I do the same. However, when I'm _really_ getting blown off by a nurse, (and it's usually a travel nurse, float, someone who's new or doesn't work in the ER often) I'll stick my head out of the PT's room and ask the charge nurse, "Who's taking report in here?" 

Works like a champ.

I'm lucky that I now know most of the nurses at the various EDs pretty well. And if the same nurse who took the radio report is in the room, I'll just say, "nothing changed since we talked last..."


----------



## HotelCo (May 5, 2011)

I give a short report most of the time (unless it's a complex pt), and ask of there is anything else they'd like to know. (everything I know should be on the run sheet as well).


----------



## phideux (May 6, 2011)

I like to keep on the nurses good side. I'll give them whatever pertinent info I got, which varies greatly depending on the situation. While I'm giving my info, I'm usually hooking the patient up to the hospitals monitor, and starting the nurses first set of vitals for them.
(habit I guess, I just finished about 400hrs of clinicals in the ER. While there I was the official IV, Blood Draw, 12 Lead, vitals, patient history guy).  
We're getting ready to run about 20 million people through here in the next 5 months of tourist season. With 3 large motorcycle rallies thrown in for some extra excitement. I like being one of the guys the ER nurses like on a crazy Friday night.


----------



## iancg1 (May 6, 2011)

Thanks guys. Most of the time we do it pretty quickly here too. Pt name, age, and MIST.


----------



## zmedic (May 6, 2011)

HotelCo; said:
			
		

> I give a short report most of the time (unless it's a complex pt), and ask of there is anything else they'd like to know. (everything I know should be on the run sheet as well).

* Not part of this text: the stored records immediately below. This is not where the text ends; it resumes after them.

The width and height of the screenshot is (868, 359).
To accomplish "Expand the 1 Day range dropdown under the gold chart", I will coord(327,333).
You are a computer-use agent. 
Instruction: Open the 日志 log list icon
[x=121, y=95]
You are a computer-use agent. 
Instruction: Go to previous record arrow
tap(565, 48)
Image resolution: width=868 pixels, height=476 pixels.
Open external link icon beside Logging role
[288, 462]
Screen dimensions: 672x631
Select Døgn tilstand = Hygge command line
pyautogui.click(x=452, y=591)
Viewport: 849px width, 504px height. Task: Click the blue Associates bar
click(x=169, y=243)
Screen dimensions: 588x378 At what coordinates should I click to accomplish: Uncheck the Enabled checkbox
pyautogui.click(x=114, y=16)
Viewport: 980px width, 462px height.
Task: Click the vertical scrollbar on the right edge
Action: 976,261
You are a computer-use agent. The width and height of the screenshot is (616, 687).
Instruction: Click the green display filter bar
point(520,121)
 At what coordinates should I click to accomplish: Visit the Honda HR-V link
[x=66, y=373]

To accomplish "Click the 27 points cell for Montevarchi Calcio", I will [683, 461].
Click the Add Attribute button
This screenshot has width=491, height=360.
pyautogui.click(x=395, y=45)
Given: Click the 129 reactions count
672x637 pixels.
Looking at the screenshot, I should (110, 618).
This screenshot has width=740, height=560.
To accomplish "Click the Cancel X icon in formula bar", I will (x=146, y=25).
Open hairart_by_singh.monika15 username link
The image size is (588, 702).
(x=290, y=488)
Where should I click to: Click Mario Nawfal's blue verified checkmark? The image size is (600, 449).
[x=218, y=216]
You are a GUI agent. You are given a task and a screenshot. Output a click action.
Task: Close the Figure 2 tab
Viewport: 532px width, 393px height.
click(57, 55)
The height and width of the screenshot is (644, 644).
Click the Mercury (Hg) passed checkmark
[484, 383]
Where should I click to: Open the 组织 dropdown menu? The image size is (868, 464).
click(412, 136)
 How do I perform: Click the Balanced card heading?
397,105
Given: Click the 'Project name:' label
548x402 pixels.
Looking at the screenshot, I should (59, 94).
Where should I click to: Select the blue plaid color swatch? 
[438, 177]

Be aware that unless your run sheet is completely filled out and handed to the nurse when you move the patient over, it will likely never be looked at. It sucks but fact of life. I know it's often not possible to have your run form done in areas with short transport times. But the MD/RN isn't going to go hunting for the form half an hour later, they are just going to ask the patient the info.


----------



## MrBrown (May 6, 2011)

This is true, the hospital copy of the PRF will go into the folder but will probably never be looked at


----------



## mycrofft (May 6, 2011)

*We had bad interface.*

Ambulance company had a form dictated by local health dept, but local ER's felt they were not included in the planning (in fact, no one was). These legal sized three-carbon copy extravaganza's were regularly thrown out as we handed them across.


----------



## Monkey (May 6, 2011)

If it's any sort of interfacility, then short due to the fact the nurse has gotten a turnover from the other RN (IE: ER to ER, SNF to ER, vice versa, etc, ad naseum)

If it's a 911 or the like, then detailed as possible.


----------



## AMF (Jun 12, 2011)

Wait, you hand the nurses your PCR?  Like, as in a piece of paper?

You do have computers in your ambulance, right?

Some nurses have a habit of just brushing off the paramedics and getting the subjective from the patient again or waiting to evaluate, which is often like ignoring half the report.

Which is great when the paramedic is actually an ER doctor.


----------



## HotelCo (Jun 12, 2011)

AMF said:


> Wait, you hand the nurses your PCR?  Like, as in a piece of paper?
> 
> You do have computers in your ambulance, right?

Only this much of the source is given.